EXCERPTED RECORDS START
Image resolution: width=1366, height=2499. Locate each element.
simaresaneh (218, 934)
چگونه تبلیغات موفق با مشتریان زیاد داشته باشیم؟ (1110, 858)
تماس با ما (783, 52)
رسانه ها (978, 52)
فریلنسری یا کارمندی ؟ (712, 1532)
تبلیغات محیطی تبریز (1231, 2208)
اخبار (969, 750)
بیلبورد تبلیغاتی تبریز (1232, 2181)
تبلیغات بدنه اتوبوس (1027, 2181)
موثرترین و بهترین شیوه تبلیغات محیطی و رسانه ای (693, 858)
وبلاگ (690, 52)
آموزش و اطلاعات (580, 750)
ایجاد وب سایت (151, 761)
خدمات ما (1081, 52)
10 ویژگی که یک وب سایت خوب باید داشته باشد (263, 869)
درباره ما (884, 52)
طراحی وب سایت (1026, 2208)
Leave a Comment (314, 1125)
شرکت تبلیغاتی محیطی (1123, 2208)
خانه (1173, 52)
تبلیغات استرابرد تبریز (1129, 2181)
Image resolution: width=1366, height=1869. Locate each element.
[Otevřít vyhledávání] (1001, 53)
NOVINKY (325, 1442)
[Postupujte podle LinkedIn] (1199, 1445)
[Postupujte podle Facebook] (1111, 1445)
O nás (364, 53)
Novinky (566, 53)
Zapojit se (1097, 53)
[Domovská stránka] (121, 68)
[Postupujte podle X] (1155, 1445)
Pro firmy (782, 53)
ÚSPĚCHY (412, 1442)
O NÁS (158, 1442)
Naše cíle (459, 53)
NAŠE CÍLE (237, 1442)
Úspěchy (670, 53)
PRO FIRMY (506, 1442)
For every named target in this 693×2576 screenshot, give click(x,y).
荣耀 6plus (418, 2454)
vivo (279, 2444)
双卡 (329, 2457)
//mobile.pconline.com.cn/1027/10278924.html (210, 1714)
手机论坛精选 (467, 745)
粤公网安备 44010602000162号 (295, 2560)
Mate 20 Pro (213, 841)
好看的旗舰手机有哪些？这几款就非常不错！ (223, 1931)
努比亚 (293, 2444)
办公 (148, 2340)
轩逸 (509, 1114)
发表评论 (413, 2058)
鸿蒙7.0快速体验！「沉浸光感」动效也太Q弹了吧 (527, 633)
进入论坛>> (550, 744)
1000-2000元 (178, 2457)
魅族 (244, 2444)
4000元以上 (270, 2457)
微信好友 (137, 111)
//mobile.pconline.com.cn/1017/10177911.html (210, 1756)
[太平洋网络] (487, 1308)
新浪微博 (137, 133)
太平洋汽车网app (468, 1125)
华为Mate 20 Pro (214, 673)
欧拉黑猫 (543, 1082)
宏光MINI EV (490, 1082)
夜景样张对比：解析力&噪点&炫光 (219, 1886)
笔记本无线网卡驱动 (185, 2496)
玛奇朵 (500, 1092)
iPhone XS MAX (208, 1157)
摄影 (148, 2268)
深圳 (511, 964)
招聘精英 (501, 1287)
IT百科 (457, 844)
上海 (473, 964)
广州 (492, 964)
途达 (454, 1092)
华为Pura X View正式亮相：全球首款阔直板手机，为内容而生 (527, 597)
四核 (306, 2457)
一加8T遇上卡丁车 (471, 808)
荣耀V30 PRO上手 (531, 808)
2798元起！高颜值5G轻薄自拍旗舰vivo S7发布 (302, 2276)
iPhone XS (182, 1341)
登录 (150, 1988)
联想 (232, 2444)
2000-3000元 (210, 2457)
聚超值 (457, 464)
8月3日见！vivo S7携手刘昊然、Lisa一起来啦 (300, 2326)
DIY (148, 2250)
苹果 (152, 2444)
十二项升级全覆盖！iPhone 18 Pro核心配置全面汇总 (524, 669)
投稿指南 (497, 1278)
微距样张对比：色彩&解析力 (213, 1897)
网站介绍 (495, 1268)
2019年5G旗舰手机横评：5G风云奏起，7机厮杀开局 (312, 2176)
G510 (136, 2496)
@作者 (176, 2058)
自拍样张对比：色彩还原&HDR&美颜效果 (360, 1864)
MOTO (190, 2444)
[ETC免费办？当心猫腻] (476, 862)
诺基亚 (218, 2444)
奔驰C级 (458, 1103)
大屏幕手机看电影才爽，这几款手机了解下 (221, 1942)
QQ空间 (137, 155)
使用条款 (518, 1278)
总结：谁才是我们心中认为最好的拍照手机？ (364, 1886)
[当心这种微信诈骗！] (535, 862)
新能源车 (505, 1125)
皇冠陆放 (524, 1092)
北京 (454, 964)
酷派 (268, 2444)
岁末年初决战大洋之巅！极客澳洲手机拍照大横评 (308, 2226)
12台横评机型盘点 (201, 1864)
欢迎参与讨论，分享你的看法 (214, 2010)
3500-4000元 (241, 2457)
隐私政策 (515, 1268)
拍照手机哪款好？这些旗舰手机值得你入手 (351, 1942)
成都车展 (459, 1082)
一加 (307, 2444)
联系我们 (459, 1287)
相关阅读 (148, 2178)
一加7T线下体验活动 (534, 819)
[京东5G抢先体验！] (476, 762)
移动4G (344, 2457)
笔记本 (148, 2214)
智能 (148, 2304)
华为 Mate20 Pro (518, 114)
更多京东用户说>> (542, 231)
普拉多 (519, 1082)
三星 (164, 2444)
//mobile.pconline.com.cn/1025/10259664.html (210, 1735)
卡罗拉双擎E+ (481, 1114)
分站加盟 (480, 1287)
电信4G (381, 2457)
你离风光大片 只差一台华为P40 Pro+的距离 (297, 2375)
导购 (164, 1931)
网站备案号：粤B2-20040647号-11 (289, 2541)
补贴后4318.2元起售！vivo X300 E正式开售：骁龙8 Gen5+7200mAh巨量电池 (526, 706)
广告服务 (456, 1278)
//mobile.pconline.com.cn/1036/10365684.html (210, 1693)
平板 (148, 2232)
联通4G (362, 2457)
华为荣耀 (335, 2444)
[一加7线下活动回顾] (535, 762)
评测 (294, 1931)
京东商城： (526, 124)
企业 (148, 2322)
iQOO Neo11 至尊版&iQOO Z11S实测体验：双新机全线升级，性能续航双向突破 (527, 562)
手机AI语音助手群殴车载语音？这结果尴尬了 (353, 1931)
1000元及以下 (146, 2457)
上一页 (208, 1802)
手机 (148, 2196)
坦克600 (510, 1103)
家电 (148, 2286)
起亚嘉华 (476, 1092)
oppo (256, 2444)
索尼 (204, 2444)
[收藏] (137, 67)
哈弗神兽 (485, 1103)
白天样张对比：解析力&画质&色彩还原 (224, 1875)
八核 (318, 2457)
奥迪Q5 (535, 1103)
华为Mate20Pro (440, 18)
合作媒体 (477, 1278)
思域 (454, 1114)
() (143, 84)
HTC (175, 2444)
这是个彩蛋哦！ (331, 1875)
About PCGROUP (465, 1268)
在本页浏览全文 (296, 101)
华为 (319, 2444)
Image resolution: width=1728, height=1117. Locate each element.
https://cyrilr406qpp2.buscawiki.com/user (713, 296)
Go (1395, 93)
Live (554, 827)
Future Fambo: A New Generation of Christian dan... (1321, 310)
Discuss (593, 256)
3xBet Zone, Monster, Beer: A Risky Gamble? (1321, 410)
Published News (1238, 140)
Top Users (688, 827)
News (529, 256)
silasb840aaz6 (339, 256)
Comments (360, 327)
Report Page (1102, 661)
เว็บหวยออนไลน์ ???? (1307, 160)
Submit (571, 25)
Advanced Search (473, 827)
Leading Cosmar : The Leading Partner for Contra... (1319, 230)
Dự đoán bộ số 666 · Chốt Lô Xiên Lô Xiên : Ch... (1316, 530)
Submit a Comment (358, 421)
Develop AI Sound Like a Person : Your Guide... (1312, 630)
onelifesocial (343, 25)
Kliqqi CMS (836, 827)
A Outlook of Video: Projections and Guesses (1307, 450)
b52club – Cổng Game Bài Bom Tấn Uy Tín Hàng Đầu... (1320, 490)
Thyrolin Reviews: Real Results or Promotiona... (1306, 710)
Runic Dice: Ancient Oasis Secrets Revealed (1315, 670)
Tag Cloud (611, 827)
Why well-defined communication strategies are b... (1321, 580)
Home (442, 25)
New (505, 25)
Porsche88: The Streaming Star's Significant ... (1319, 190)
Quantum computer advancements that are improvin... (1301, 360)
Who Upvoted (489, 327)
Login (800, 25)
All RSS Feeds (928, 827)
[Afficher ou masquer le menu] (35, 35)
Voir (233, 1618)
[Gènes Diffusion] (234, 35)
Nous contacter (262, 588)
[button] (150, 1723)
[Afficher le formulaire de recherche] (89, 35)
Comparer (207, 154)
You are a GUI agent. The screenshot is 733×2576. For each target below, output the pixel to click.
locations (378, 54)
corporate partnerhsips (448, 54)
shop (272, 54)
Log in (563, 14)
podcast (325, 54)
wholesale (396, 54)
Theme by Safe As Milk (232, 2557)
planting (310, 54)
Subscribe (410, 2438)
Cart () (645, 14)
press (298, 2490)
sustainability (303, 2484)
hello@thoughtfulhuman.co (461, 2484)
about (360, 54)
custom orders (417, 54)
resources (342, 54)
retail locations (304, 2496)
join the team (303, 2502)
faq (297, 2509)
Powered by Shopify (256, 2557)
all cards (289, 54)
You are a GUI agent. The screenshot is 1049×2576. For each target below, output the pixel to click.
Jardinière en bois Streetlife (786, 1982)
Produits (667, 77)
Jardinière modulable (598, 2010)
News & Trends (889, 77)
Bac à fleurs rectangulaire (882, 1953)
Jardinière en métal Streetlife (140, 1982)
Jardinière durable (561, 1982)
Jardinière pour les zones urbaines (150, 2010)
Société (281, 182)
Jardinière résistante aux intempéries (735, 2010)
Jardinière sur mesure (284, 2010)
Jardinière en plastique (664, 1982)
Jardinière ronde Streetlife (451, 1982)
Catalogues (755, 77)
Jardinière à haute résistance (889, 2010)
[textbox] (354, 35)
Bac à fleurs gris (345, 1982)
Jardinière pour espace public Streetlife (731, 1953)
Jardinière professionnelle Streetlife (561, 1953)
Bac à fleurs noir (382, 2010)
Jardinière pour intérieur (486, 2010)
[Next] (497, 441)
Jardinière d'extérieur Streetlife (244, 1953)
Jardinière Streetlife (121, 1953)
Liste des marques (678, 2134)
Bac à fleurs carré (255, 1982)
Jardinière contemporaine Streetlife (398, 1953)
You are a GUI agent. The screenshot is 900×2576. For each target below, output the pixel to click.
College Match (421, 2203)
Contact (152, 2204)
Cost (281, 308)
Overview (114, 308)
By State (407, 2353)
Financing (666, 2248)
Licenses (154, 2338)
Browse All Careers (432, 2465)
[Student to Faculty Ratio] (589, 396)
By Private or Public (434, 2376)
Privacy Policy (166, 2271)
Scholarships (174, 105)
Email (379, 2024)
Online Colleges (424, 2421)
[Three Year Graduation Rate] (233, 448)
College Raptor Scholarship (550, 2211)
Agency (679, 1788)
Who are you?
EXCERPTED RECORDS END
◆ WHAT THIS TASK INVOLVES
Could you return exactly the stretch of the data above that starts at the line with "Novinky (566, 53)" and ends at the line with "vivo (279, 2444)", both lines included?

◆ EXPECTED OUTPUT
Novinky (566, 53)
Zapojit se (1097, 53)
[Domovská stránka] (121, 68)
[Postupujte podle X] (1155, 1445)
Pro firmy (782, 53)
ÚSPĚCHY (412, 1442)
O NÁS (158, 1442)
Naše cíle (459, 53)
NAŠE CÍLE (237, 1442)
Úspěchy (670, 53)
PRO FIRMY (506, 1442)
For every named target in this 693×2576 screenshot, give click(x,y).
荣耀 6plus (418, 2454)
vivo (279, 2444)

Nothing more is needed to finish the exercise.